# Thank you! I have such admiration for you all



## sandyman (Dec 2, 2014)

After finding out that I need to have IVF to have a chance at having my own child, I went through many different emotions, most of which I'm sure no one here is a stranger to - Shock, anger, depression, frustration and so on. 

But today, whilst folding sheets I realised something, I am actually so very luck, to be part of a group of such strong, powerful and brave women! I have such admiration for each and everyone of you, all going through your own unique journey, finding your own way through, and still managing to find time and effort to help and support those around you, and I am so proud to find myself part of this group

I am so grateful that there is a community like this out there 

I just thought all of you should be told how wonderful, caring and strong you are. 

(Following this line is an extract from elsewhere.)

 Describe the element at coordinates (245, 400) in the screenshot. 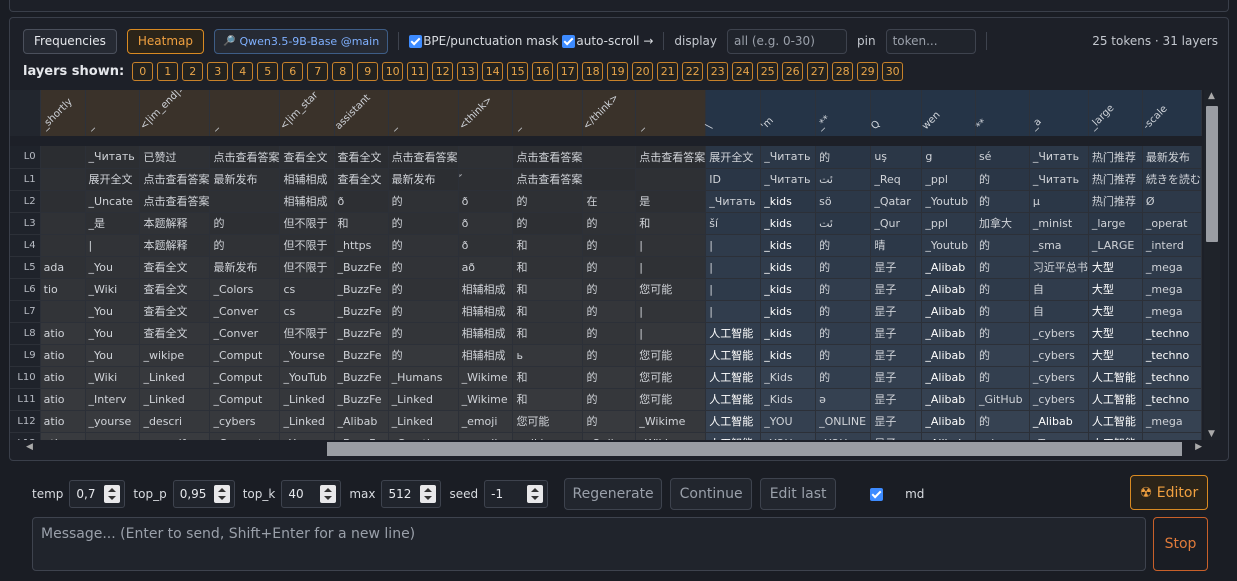

I see `heatmap-cell: _Comput` at that location.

I include the men in this as well BTW! 

Good luck to everyone! 

Amy xx


----------



## Lilly83 (Jan 19, 2012)

What a lovely post 

I 100% agree with you too! 

Thanks for posting this 

L x


----------



## jenni01 (Oct 15, 2010)

How very thoughtful of you to say that 
Good luck to you on your journey


----------



## 2nd time lucky (Jul 6, 2014)

Right back at ya mysteryminx x x


----------



## MrsGorilla (Dec 12, 2013)

Super lovely post 
Hugs all round   we're quite a special bunch


----------



## swanlake (Nov 7, 2012)

Fab little post mysteryminx

Easy to forget what we are all going through one way and another and your words have given me a little lift!

Good luck to everyone

Xxx


----------



## Handstitchedmum (Mar 24, 2013)

Thanks for the positivity. FF is a lovely place full of kind, understanding and supportive people. Yourself included!


----------



## Musicwife (Nov 20, 2014)

What a lovely post. I totally agree! And by posting such a lovely comment, you have shown just how strong and supportive you are too - you have made a lot of people feel good.   

Sending you lots of luck for your treatment xx


----------



## Pudding34 (May 13, 2013)

Mysteryminx

Such a lovely lovely post, by posting this you have given a big lift to many of the ladies on here, me included!

I know that I have made some really good friends on this site, women who have got me through the hardest times of my life and helped me celebrate the best when other people in my life just didn't realise the magnitude of them for me.

It's so good to know that in the midst of all this pain and confusion there are people like you who help to make it all feel that little bit less daunting!

I wish you the best of luck in the future!

Pudding
X


----------



## tinkerbell24 (Apr 18, 2013)

lovely post. We are an amazing strong bunch and it goes to show we are not alone!!


----------



## Haydan (Oct 12, 2013)

love this! thank you! made me cry reading. we do forget so often at how strong we are for just being able to get up everyday. i know that for me one of the reasons i am able to cope and function like a normal person most days is due to the support i get here. 

lots of love to you all xxx


----------



## sandyman (Dec 2, 2014)

Thank you so much for all your heartfelt and lovely replies! They have really touched me! 
Xxx


----------